TEXTO PROPORCIONADO:
No entendí esa mirada hasta dos meses más tarde, yo ya me defendía con el portugués y podía entablar conversaciones con mis pacientes. Mis progresos con el idioma se sucedían paralelamente a los progresos de Arlindo para respirar por sí mismo. Ya era capaz de terminar frases cortas sin entrecortar su respiración. Un día me dijo que su relación con el ventilador era de amor-odio, “le odio porque lo necesito tanto que sin él no puedo vivir”.

Lo odiaba porque lo necesitaba cerca y aun cuando conseguía estar períodos de cinco horas sin necesitarlo no consentía que se lo alejaran de su vista. Incluso tenía crisis importantes de disnea si alguien se lo llevaba cinco minutos para revisarlo o cuando el médico le proponía irse a casa con un ventilador portátil. Entraba en una situación de pánico tal que tenía una nueva recaída.

Paralelamente a la creciente relación amorosa de Arlindo con su máquina, decrecía la relación de Arlindo con su mujer. Cuando ella venía a verlo, cerraban la cortina como quien cierra la puerta de casa buscando intimidad. Ella le traía un periódico nuevo, barritas de chocolate, pilas para la radio y una vez a la semana le decía ”te traigo las zapatillas de estar por casa limpias, que me las llevé el otro día para echarlas a la lavadora”. El le daba las gracias como quien se resigna ante las cosas que le sobrevienen en la vida. Pero no decía nada más, sólo un beso en los labios de despedida y un hasta mañana.

ENTRADAS EXTRAÍDAS:

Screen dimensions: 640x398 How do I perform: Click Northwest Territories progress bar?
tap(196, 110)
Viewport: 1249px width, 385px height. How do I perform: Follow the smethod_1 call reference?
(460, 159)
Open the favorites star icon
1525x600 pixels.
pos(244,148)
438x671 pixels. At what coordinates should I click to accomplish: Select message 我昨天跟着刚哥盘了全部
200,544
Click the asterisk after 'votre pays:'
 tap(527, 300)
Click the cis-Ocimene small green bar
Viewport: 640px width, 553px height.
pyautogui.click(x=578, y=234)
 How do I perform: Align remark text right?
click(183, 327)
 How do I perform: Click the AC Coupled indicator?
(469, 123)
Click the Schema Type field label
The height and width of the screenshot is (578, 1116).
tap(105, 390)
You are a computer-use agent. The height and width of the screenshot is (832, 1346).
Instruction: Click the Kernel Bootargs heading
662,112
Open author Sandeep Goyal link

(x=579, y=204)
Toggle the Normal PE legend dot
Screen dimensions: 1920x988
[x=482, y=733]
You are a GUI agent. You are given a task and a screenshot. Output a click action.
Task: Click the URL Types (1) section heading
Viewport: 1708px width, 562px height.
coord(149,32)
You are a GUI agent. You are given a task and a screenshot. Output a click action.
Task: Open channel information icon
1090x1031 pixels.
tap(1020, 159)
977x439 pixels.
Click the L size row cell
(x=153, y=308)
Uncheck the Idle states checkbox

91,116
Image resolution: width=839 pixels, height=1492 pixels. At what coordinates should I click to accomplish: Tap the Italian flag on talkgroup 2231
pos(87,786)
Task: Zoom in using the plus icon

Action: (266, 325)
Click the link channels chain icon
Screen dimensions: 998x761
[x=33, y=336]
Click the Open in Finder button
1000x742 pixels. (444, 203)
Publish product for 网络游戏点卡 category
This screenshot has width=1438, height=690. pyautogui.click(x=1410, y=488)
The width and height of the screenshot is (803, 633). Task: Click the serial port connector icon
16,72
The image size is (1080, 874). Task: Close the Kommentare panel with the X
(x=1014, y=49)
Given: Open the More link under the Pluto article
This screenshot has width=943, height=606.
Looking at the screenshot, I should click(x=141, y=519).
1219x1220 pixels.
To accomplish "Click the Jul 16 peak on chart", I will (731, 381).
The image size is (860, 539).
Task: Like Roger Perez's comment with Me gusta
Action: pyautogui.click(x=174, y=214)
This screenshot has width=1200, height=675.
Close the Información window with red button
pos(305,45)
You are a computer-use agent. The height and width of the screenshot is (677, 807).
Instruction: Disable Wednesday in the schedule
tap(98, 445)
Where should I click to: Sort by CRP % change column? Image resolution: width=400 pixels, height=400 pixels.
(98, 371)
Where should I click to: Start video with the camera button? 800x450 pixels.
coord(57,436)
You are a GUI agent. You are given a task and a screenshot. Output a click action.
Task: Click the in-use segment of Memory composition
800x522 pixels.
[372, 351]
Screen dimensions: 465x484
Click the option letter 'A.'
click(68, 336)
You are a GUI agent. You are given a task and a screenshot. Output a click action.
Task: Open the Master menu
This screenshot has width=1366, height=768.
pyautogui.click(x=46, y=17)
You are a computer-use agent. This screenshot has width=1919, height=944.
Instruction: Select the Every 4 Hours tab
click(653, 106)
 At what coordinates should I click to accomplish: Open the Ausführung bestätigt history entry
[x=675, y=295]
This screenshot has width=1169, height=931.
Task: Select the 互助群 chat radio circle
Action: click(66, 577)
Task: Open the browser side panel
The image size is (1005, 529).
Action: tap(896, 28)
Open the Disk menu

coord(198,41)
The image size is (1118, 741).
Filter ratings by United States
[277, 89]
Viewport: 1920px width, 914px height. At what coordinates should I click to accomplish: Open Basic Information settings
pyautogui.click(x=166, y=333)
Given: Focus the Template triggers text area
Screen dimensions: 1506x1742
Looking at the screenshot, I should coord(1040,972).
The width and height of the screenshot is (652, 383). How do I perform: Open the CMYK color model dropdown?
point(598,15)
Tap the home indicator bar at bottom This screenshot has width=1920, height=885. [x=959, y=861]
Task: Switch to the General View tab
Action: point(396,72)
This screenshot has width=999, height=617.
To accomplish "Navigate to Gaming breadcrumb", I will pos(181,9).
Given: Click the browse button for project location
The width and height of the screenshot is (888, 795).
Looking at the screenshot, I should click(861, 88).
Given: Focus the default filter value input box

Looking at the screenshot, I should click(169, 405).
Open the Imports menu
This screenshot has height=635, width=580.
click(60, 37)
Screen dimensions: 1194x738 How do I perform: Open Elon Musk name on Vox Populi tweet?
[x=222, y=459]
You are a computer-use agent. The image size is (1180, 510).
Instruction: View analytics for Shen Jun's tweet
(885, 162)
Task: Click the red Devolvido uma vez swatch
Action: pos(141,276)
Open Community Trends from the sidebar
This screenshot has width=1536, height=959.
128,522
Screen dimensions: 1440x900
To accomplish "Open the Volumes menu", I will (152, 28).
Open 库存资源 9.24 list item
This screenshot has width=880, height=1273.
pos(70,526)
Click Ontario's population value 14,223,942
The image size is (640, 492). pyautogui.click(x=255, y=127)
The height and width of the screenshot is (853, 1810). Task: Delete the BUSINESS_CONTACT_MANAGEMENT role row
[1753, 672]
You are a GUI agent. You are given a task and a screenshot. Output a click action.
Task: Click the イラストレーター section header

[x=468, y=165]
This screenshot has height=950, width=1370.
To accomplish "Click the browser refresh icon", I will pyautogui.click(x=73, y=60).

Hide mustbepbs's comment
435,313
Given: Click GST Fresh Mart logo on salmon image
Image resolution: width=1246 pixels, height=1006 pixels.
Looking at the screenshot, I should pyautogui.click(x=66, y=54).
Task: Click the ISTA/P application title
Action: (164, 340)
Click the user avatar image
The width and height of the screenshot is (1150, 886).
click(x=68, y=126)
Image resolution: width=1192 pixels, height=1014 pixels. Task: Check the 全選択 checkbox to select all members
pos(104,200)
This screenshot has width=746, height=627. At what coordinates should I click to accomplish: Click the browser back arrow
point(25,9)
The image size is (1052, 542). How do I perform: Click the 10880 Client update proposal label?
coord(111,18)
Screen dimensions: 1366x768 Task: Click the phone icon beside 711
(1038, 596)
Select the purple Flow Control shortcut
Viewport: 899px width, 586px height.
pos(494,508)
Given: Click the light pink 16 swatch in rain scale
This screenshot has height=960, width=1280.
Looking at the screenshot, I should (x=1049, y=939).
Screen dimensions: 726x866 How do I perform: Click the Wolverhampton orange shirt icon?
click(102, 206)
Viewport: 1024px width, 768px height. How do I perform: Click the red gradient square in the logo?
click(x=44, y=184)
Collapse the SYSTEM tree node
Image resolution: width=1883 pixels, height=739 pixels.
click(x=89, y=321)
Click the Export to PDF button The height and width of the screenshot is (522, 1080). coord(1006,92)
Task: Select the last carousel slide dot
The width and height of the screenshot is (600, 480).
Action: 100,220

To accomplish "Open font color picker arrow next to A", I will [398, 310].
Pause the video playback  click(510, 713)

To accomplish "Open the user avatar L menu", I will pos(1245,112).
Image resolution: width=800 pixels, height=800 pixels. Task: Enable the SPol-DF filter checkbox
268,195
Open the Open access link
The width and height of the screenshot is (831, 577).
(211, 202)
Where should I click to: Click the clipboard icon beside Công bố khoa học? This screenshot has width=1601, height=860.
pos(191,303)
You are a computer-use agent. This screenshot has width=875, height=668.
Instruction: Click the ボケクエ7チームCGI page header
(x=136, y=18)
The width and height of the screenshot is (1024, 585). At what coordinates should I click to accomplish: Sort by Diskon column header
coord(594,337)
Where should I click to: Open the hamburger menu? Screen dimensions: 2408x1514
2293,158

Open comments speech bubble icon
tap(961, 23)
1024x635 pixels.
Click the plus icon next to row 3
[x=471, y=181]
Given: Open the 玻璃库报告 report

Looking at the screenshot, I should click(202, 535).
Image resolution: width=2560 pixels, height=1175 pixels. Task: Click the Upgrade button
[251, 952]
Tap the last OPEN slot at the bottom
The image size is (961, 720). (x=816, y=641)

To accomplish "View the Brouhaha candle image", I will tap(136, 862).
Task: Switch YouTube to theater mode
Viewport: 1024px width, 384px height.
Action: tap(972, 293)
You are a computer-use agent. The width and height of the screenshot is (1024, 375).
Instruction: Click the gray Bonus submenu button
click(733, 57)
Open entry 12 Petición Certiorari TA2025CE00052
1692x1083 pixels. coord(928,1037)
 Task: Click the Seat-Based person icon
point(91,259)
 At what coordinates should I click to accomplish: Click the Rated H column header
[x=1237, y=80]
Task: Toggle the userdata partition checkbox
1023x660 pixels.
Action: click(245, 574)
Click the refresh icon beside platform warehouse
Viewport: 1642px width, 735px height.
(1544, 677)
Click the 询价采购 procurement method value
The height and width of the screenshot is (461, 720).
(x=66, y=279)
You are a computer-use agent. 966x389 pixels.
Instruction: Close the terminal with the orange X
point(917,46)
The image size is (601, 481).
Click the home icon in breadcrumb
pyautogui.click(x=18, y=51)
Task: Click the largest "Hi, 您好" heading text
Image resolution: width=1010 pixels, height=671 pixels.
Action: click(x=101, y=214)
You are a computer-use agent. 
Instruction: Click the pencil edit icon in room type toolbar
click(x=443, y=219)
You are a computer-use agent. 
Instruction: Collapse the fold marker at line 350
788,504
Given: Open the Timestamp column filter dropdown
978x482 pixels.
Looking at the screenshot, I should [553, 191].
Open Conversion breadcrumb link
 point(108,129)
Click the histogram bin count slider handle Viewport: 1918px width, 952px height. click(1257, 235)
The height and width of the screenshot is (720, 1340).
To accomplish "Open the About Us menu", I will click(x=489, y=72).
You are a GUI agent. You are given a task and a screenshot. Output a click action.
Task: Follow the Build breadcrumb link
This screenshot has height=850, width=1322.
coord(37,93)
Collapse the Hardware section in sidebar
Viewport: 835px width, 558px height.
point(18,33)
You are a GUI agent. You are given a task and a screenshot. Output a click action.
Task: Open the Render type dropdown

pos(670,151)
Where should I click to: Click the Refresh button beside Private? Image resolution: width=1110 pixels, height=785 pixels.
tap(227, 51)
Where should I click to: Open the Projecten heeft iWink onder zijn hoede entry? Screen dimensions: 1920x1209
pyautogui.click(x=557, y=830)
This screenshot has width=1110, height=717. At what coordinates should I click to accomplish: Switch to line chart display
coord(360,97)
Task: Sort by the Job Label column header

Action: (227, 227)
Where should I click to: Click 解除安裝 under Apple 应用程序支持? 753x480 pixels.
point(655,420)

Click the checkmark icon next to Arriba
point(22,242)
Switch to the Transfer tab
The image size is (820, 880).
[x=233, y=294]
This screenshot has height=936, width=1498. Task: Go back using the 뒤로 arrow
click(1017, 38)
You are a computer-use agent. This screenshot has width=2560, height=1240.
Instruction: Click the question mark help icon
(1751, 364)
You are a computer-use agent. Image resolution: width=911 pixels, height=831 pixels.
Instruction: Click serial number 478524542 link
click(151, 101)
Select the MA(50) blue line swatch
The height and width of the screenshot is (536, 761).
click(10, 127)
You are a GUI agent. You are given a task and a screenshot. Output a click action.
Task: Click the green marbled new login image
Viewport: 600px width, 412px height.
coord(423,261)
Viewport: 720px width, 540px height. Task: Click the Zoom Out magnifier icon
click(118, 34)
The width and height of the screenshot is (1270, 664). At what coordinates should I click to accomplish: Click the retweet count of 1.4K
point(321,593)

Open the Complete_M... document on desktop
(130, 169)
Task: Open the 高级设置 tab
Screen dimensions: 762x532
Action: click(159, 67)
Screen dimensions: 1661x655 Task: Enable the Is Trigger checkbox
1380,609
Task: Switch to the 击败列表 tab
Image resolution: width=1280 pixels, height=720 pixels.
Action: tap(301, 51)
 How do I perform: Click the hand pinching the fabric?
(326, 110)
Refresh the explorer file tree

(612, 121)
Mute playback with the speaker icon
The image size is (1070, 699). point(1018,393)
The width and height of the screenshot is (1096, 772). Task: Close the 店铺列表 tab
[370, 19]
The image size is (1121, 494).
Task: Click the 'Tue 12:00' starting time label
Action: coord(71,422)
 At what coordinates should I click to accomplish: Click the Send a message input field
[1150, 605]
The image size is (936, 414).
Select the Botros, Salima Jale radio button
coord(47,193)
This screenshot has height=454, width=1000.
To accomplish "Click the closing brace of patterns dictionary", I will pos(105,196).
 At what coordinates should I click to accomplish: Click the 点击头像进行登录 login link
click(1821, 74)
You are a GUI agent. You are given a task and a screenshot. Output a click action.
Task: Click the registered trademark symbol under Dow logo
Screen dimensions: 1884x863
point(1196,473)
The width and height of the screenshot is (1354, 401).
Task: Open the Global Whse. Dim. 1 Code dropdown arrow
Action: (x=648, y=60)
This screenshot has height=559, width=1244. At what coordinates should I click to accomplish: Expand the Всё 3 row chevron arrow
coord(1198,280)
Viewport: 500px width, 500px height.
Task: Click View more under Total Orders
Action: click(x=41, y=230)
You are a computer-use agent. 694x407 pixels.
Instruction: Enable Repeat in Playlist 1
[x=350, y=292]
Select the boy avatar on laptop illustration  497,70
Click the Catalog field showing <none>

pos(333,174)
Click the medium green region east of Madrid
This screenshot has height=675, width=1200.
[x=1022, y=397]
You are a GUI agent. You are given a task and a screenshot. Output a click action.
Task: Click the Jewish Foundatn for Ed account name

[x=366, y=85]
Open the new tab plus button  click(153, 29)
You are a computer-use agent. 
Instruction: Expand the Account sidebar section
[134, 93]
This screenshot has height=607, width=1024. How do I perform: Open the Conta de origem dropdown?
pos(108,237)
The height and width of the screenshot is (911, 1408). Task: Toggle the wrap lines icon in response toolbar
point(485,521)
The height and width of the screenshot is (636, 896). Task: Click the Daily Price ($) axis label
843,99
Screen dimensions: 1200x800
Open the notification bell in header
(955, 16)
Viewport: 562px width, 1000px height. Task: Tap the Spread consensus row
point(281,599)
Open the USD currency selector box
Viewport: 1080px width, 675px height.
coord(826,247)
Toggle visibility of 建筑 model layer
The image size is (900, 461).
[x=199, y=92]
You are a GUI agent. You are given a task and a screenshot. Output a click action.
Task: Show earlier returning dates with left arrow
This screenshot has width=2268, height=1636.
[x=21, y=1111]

QUÉ HARÁS:
**A)** Enumera todas las cosas que, según el relato sobre Arlindo, su mujer le trae cuando va a verlo.
**B)** Cambia "periódico" por "libro" y reproduce el tramo del relato sobre Arlindo que va desde "Paralelamente a la" hasta "un hasta mañana.".
Las filas son un material independiente del relato sobre Arlindo.

RESULTADOS:
**A)**
- Un periódico nuevo
- Barritas de chocolate
- Pilas para la radio
- Las zapatillas de estar por casa limpias

**B)**
Paralelamente a la creciente relación amorosa de Arlindo con su máquina, decrecía la relación de Arlindo con su mujer. Cuando ella venía a verlo, cerraban la cortina como quien cierra la puerta de casa buscando intimidad. Ella le traía un libro nuevo, barritas de chocolate, pilas para la radio y una vez a la semana le decía ”te traigo las zapatillas de estar por casa limpias, que me las llevé el otro día para echarlas a la lavadora”. El le daba las gracias como quien se resigna ante las cosas que le sobrevienen en la vida. Pero no decía nada más, sólo un beso en los labios de despedida y un hasta mañana.